Ohne Erfahrung - also auch nicht mit der Kategorie der Kausalität. Also - darauf kam es Kant an - können wir annehmen, daß unsere Entscheidungen frei sind, obwohl sie (von außen betrachtet und auch im Rückblick für mich selbst) als völlig kausal determiniert erscheinen.
Schopenhauer hat das alles zu vereinfachen versucht. Er hat Kant vorgeworfen (und dieser Vorwurf wird bis heute zu Unrecht erhoben), er habe einen Denkfehler begangen, indem er auf das Ding an sich als die Ursache der Erscheinungen geschlossen habe. Aber ein solche Schluß sei doch gar nicht statthaft, weil die Kausalität als Verstandeskategorie ja gerade nur für die Welt der Erscheinungen, der Phenomena und nicht der Noumena gelte.
Aber einen solchen Schluß hat Kant eben gerade nicht gezogen. Wenn er vom Ding an sich spricht, dann sagt er immer, was wir nicht darüber wissen können. Er hält es für vernünftig, seine Existenz vorauszusetzen (manche meinen, sogar im transzendentalen Sinn, also als eine Bedingung der Möglichkeit von Erkennen; das halt ich für falsch). Aber mehr eben auch nicht. Keinesfalls ein Kausalschluß.
In Bezug auf den Willen als Ding an sich ist Schopenhauer über Kant hinausgegangen. Für Kant bedeutet die oben referierte Überlegung nicht, daß wir uns selbst als Ding an sich erkennen können. Das war für ihn ein Unding, eine contradictio in adjecto.

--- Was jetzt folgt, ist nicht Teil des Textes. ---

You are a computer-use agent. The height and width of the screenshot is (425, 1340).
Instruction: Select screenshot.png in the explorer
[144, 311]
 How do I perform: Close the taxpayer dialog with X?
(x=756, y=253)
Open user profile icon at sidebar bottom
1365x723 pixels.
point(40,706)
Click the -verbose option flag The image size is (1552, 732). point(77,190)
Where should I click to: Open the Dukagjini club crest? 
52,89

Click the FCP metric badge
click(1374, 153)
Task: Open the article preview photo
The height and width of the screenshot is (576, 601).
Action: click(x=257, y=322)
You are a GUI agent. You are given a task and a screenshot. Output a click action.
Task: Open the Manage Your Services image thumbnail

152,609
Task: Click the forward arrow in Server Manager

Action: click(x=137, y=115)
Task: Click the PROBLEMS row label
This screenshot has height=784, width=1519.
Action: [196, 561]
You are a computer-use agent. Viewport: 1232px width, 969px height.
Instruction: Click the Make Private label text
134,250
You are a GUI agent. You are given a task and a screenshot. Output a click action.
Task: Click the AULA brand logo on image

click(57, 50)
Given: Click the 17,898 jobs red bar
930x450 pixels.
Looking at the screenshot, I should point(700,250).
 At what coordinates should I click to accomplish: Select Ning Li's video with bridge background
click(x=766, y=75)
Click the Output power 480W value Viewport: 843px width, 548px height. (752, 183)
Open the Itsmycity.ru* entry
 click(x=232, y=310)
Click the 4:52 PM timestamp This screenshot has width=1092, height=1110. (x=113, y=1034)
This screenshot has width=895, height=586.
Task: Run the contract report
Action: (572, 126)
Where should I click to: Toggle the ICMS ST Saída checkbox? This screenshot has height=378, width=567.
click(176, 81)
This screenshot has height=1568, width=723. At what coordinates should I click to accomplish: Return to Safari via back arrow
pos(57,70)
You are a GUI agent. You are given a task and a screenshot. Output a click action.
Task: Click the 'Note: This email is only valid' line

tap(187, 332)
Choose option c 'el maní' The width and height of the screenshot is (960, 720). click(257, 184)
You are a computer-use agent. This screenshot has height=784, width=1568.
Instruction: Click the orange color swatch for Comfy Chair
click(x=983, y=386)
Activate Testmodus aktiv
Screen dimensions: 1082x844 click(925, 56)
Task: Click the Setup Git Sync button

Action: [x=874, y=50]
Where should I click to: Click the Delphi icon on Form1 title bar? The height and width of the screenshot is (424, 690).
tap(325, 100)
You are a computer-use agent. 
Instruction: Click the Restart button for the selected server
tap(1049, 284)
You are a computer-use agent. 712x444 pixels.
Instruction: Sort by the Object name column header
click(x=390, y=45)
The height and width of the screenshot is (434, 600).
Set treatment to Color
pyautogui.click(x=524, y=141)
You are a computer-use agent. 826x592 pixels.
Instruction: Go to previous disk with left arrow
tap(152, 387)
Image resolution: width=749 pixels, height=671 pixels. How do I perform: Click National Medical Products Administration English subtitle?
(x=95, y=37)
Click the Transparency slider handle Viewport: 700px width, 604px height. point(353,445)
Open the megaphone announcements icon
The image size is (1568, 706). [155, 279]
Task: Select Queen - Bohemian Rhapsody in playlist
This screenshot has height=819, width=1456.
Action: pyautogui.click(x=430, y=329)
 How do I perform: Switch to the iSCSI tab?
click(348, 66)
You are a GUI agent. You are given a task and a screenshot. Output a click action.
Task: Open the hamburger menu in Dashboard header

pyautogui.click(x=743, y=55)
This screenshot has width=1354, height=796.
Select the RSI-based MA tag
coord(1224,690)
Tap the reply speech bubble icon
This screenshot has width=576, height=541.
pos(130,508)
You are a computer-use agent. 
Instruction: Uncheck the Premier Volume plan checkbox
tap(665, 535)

Genau das behauptet aber Schopenhauer in Bezug auf den Willen, zu dem wir sozusagen einen privilegierten Zugang haben sollen.
Im Grunde ist es ihm da meines Erachtens am Ende doch wie Hegel gegangen: Er hielt den stoischen Agnostizismus Kants nicht aus.
Hegel schlug die Volte, einfach auch das Ding an sich zum Produkt des Geistes zu erklären. Schopenhauer rettete sich in die Annahme, wir könnten doch immerhin über unseren Willen etwas erkennen, und der sei ein Ding an sich. Sozusagen an dieser Stelle den Erkenntnisapparat beiseitelegen und direkt gucken: Das vermeinte Schopenhauer zu können und zu dürfen.
Da hat er sich, denke ich, einer Illusion hingegeben.
Also, liebe Nola - ich bin halt Kantianer und nicht Schopenhauerianer. Ich empfehle, Schopenhauer zu lesen; ich schätze vieles an ihm. Aber seine Philosophie ist meines Erachtens, ganz anders als die Kants, heute überholt.